A estrutura, contudo, não é estática; o conjunto de mecanismos e ações a partir dos
quais a estrutura se movimenta são considerados como o processo. A noção de função
abarca as atividades sociais que permitem a reprodução social, sendo a forma,
compreendida como uma criação humana material ou não material, meio pelo qual as
atividades se realizam. As quatro categorias são apresentadas como indissociáveis entre
si, mantendo uma relação dialética. Corrêa busca sintetizar as quatro categorias em dois
conjuntos, estrutura-processo e função-forma, ou, como o próprio autor sugere,
simplesmente processo e forma, afinal, tais pares manteriam relações estreitas de co-
construção.

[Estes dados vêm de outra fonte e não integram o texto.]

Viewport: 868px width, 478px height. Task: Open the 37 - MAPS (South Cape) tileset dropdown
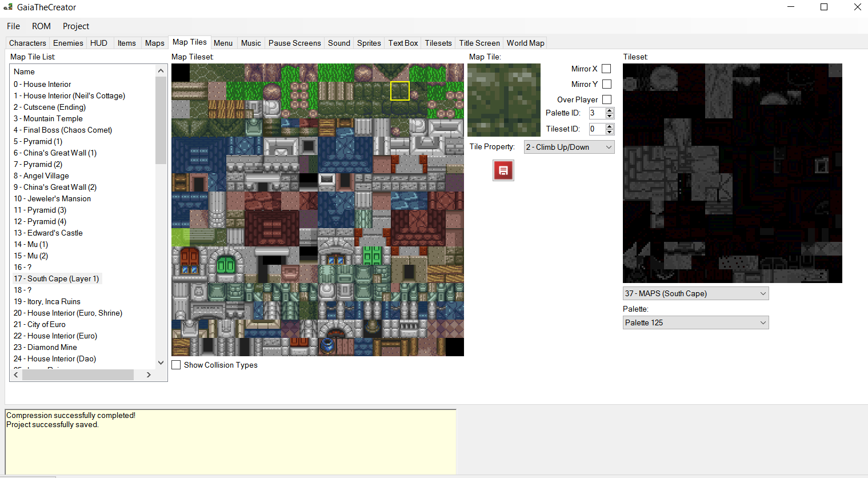(x=695, y=293)
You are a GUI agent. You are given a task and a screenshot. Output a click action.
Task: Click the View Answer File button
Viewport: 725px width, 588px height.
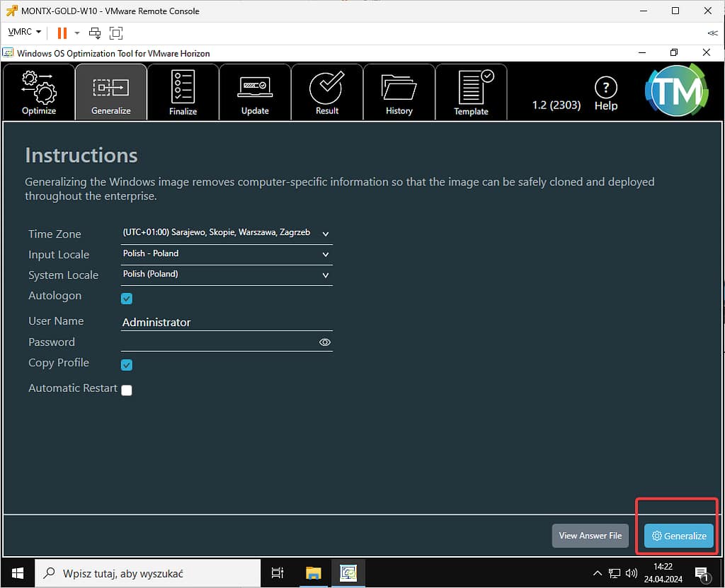pos(590,536)
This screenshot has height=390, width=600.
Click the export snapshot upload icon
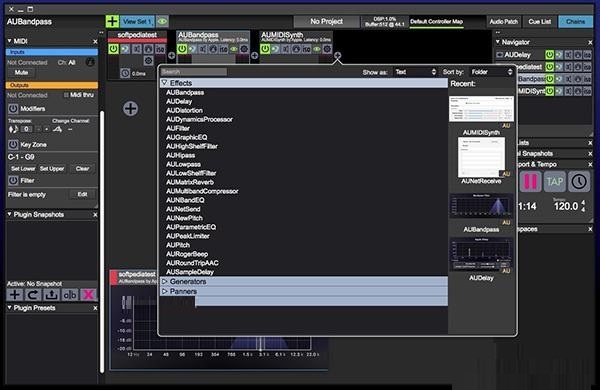(x=51, y=295)
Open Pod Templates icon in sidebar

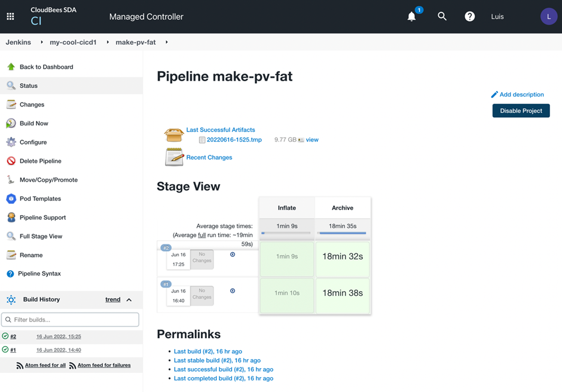coord(11,198)
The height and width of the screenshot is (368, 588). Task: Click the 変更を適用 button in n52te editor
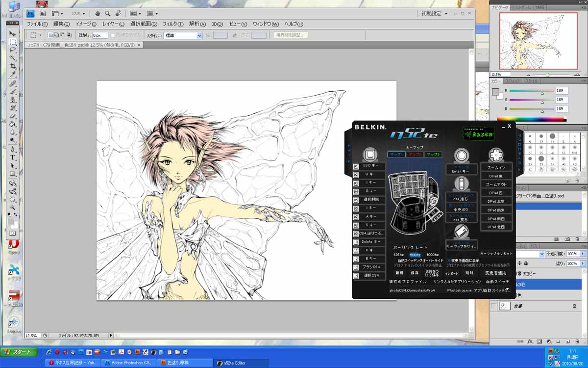(x=495, y=273)
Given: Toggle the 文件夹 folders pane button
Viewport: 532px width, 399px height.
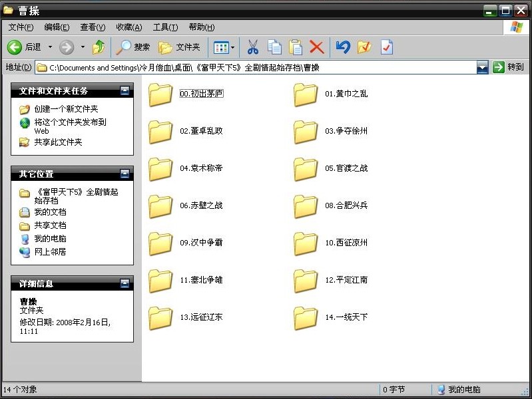Looking at the screenshot, I should click(x=179, y=47).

A relação entre processo e forma é explorada por Corrêa através do
comentário sobre algumas das possíveis maneiras pelas quais esses pares interagem, a
fim de avançar na compreensão das implicações em assumir essas categorias no estudo
da organização do espaço. No entanto, para que este espaço, encarado como produto-
produtor social, se torne inteligível é preciso reconhecer o papel estruturante dos
significados; apenas a luz dos significados as coisas ganham coerência. Corrêa propõe
os significados, apoiando-se, sobretudo, em Cassirer e nos postulados da geografia
cultural (tanto a Saueriana como a pós-70), como um complemento as categorias já
destacadas, dando origem, nas palavras do autor, a uma tríade; processo, forma e
significado.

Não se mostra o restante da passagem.